> Problem to work on
In the listing beneath this line, copy exactly the lines starting with the one containing "cele (119, 2517)" and going on through the one containing "Ewa Wieczorek-Dobrzańska (75, 820)".

> Input
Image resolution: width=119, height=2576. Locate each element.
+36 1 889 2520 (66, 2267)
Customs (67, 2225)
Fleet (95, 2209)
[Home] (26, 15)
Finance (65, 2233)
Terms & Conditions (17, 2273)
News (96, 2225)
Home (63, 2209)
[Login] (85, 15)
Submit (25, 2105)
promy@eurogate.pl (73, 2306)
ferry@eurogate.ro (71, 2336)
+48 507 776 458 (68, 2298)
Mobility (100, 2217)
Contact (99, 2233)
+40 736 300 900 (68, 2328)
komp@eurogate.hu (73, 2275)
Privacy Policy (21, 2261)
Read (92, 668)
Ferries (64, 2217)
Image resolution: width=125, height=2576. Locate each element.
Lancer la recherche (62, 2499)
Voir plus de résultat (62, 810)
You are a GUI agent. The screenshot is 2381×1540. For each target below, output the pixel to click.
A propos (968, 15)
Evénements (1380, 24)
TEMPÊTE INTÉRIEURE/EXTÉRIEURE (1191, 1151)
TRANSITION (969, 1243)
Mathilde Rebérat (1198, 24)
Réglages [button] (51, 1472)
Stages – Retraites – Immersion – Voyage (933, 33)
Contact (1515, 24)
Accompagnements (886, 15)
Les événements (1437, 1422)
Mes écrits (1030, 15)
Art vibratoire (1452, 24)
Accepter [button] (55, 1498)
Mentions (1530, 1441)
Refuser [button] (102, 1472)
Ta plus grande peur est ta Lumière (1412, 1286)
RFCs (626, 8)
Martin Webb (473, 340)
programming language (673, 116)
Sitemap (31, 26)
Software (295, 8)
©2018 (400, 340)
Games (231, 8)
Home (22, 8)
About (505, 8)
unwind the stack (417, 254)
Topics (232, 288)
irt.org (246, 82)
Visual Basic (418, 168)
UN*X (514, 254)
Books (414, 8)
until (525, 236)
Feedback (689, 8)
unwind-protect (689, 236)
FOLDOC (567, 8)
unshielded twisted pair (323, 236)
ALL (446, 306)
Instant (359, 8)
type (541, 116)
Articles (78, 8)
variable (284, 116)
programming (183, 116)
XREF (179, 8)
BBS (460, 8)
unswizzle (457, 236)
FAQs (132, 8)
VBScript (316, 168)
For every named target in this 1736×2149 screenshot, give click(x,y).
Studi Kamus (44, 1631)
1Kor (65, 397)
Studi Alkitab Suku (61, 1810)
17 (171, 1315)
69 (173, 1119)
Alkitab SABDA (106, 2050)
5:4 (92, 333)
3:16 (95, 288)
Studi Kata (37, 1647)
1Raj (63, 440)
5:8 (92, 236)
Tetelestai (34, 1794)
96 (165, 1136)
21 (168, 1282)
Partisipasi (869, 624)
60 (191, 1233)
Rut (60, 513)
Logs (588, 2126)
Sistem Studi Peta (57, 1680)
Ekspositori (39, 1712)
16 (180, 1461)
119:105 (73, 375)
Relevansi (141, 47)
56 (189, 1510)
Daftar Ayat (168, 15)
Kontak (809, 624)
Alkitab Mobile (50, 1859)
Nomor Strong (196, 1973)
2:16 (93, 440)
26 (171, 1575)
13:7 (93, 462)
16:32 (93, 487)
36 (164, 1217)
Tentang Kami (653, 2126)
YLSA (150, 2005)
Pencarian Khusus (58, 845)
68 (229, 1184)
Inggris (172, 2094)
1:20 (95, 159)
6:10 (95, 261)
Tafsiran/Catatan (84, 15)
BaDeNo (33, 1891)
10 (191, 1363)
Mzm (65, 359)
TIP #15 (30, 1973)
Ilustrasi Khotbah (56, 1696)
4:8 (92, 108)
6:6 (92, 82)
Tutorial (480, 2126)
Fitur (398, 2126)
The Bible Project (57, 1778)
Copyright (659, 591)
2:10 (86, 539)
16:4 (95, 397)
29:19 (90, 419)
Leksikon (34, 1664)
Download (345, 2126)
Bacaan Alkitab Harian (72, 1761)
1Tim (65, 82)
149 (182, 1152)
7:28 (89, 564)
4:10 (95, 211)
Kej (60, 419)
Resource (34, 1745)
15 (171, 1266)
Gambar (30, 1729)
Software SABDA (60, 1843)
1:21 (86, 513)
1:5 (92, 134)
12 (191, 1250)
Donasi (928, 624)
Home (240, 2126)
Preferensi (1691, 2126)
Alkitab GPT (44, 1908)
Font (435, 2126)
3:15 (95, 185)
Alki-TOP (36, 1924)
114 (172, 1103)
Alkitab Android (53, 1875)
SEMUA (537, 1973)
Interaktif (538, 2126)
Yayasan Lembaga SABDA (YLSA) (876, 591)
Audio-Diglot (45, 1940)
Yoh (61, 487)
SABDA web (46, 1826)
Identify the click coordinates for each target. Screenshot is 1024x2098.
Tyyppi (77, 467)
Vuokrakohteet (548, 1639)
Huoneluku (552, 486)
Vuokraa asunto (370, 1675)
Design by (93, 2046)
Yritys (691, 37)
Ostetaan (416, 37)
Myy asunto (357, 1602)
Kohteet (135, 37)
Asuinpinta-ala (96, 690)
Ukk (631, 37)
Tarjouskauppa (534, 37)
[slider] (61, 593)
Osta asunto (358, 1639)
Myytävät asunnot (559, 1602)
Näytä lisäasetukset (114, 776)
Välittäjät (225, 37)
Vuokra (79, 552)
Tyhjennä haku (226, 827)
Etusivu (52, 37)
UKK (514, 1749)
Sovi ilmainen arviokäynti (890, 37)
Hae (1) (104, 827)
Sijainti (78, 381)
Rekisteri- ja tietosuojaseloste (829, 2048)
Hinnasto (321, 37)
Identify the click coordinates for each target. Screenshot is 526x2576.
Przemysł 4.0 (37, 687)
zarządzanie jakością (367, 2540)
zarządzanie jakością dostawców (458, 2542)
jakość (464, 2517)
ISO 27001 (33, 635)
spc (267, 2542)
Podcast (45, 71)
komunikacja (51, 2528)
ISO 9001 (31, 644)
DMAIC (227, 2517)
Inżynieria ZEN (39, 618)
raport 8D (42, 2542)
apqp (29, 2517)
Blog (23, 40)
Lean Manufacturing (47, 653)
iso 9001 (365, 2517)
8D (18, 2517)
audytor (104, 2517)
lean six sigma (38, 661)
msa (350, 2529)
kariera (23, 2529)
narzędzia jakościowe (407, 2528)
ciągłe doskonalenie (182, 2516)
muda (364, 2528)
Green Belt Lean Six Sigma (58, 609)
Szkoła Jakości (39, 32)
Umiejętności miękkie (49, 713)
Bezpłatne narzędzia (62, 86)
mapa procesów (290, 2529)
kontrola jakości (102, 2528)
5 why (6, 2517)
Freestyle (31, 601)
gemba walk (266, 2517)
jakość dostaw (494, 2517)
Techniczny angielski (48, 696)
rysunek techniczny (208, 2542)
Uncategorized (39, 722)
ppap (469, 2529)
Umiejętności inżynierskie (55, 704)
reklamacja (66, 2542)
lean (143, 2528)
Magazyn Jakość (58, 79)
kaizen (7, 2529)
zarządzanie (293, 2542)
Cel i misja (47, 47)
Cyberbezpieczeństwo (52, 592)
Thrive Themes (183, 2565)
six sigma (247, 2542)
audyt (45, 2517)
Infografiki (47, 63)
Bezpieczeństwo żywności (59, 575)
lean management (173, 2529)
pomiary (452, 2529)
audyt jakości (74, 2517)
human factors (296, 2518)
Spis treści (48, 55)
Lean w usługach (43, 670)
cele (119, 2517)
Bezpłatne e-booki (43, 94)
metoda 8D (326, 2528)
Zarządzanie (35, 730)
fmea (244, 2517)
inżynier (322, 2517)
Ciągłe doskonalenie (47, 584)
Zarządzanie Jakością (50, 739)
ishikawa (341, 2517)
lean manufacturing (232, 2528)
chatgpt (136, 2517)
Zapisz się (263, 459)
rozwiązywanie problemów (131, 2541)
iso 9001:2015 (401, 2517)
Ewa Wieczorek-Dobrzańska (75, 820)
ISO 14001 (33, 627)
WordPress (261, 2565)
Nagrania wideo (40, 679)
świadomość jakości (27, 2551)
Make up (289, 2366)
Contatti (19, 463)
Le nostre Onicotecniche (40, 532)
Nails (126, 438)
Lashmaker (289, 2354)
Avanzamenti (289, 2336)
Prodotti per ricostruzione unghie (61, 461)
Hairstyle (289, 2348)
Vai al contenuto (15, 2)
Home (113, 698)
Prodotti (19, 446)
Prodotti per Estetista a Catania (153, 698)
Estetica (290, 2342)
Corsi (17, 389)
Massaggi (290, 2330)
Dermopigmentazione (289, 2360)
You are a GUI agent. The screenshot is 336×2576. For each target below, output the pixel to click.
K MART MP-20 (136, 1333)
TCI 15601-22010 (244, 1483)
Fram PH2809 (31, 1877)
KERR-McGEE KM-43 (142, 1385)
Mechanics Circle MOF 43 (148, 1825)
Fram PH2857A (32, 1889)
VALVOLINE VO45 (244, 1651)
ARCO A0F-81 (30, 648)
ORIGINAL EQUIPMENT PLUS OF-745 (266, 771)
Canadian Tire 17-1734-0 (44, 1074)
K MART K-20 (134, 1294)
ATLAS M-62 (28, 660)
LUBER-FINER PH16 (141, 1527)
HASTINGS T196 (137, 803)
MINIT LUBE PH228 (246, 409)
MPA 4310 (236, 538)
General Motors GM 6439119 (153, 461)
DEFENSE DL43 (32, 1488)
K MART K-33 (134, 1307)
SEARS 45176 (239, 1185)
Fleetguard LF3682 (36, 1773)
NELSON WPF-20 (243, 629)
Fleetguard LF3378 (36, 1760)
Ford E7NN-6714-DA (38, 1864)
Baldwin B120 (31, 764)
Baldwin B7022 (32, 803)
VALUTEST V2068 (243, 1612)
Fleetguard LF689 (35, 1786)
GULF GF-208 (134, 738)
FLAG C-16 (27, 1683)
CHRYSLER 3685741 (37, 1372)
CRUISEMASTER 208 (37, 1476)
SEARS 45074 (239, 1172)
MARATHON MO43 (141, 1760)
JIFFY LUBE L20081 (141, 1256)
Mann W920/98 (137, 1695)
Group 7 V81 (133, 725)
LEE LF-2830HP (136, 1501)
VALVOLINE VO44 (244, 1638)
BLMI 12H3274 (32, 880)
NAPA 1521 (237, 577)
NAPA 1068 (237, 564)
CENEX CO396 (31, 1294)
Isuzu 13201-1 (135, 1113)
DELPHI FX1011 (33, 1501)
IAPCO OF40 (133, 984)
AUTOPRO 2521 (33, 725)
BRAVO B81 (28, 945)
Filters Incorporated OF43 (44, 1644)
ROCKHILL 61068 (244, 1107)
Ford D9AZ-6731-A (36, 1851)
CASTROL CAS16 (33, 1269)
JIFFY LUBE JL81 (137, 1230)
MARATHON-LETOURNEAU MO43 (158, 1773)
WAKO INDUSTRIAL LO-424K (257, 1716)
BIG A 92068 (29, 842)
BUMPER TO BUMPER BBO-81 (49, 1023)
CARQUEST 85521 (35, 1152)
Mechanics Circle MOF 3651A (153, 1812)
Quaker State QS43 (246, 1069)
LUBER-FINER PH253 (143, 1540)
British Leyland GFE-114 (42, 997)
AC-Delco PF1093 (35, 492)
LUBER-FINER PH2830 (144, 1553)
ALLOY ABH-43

> Exercise solution
cele (119, 2517)
Bezpłatne e-booki (43, 94)
metoda 8D (326, 2528)
Zarządzanie (35, 730)
fmea (244, 2517)
inżynier (322, 2517)
Ciągłe doskonalenie (47, 584)
Zarządzanie Jakością (50, 739)
ishikawa (341, 2517)
lean manufacturing (232, 2528)
chatgpt (136, 2517)
Zapisz się (263, 459)
rozwiązywanie problemów (131, 2541)
iso 9001:2015 (401, 2517)
Ewa Wieczorek-Dobrzańska (75, 820)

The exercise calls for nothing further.